The author, Barry Morris, a United Church minister, presently with The Longhouse Council of Native Ministry in East Vancouver (with a background in urban ministry across Canada and the U.S.) knows these questions from the inside out. His ministry of 50 years seeking the authentic practicing of charity which has the opportunity to include justice-making, but often competes with the prophetic call to challenge unjust systems. So often in the church, charity wins out as daily needs are present. Charity as we know is not a bad thing. People need help in the day to day. However, what Barry Morris is seeking to bring forward in this book is how the strength of prophetic ministry is central in and to the gospel call. In Morris’ observation and narration with the three ministries, he asks the tough questions of whether the focus on attending to the root causes of poverty and inequality gets lost in the day to day work, and indeed becomes a substitute for justice withheld .
The question underlying all of this is what sustains such ministry so that there is always a space to return to what is central.
The leadership in each of these ministries understands that prayer grounds them and gives them what they need to ask tough questions and stay engaged in faithful ministry. It also presses them to seek to be courageous and not give up on the depth of the gospel call of justice work and dignity for the folks being supported their ministries.
I would loved to have read the prayers that each of the leaders in these ministries held close to their hearts in seeking to be faithful to God in living the vision of what justice looks like in their locale.
Barry Morris is part of a wider alliance of organizations working together for the common good, the Metro Vancouver Alliance (MVA), with the parent body, the Industrial Areas Foundation (IAF). He recognizes that it is always a struggle in the competing interest of charity and its daily needs for any ministry to keep going at this organized fashion to build power with labour, community, religious and academic institutions engaging in the long-term work of social and economic change. Yet it is essential. Connecting in such a way in broad-based organizing is hard work and takes staffing time and energy and yet bears fruit. The questions are there in the book of how the prophetic is addressed in the daily work of the church.

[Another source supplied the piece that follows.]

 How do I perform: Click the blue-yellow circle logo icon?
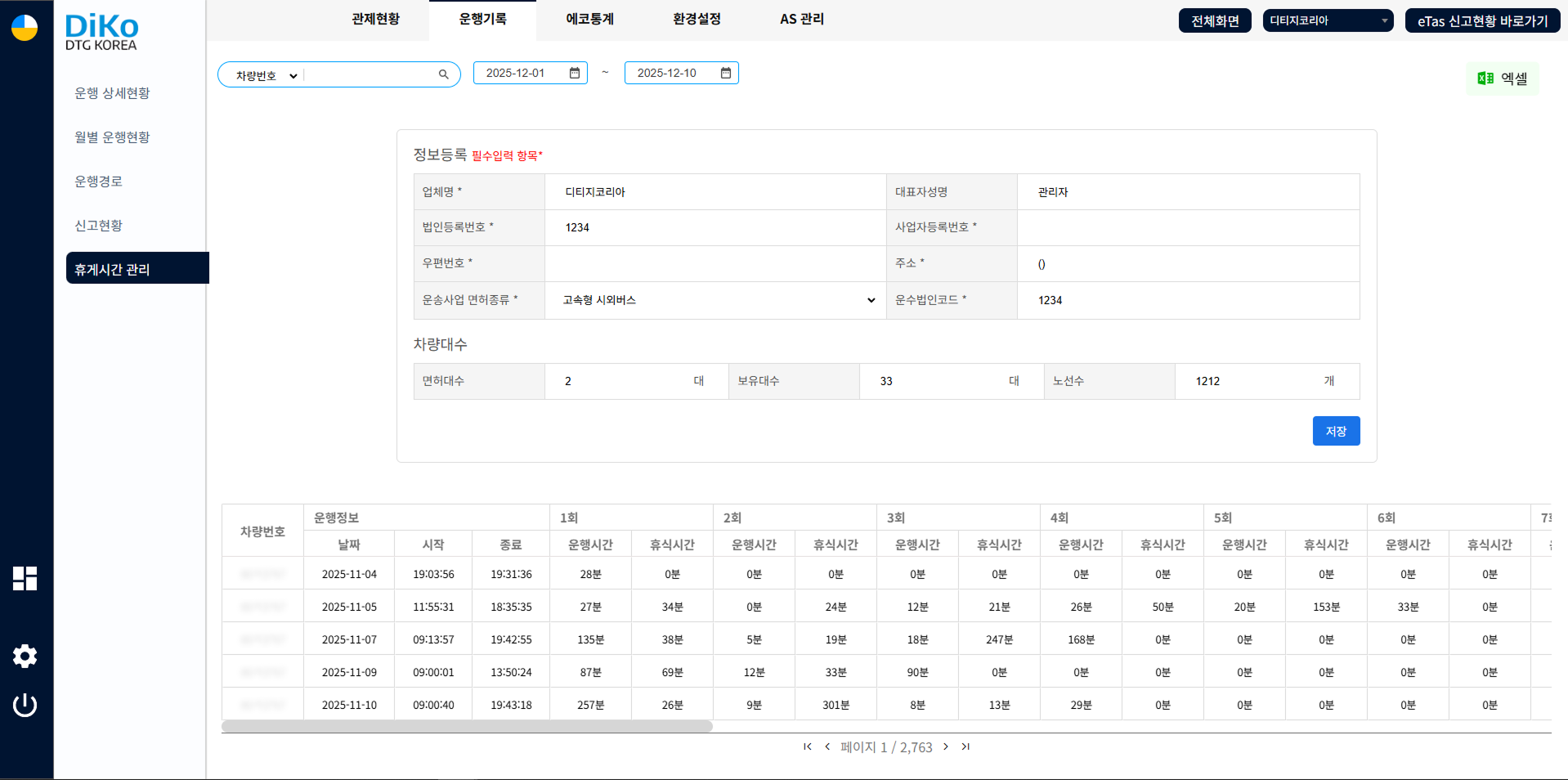[x=25, y=27]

How is this work governed by the discipline to keep the questions alive? This book will allow the reader to reflect on their own ministry, how they work alongside other organizations of goodwill for the common good and how change happens in challenging the status quo, so that power is shared as we see in the Beatitudes where all might share in the blessings of creation.

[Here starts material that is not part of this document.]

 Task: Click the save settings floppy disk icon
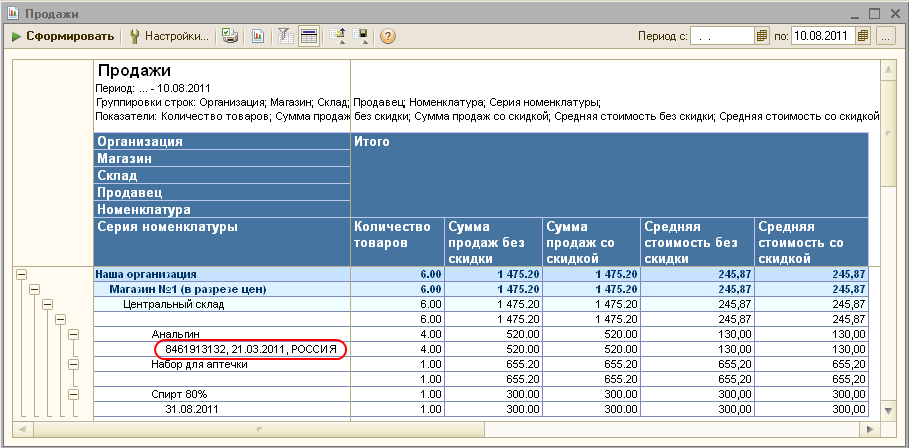click(x=360, y=37)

The prayers that Morris offers sums his own ministry which underpins this book: Micah 6:8; In the words of the prophet; “What is it that are called to... to do justice, love kindness and to walk humbly with your God.” Morris draws daily upon what has come to be known as the “Serenity Prayer” with Reinhold Niebuhr’s original words (and which concludes with the crucial understanding that it is always in the end about grace. Grace underpins everything as each person and the church gathered, seeks to be faithful to the gospel). Morris prays the plural of the prayer in it original wording.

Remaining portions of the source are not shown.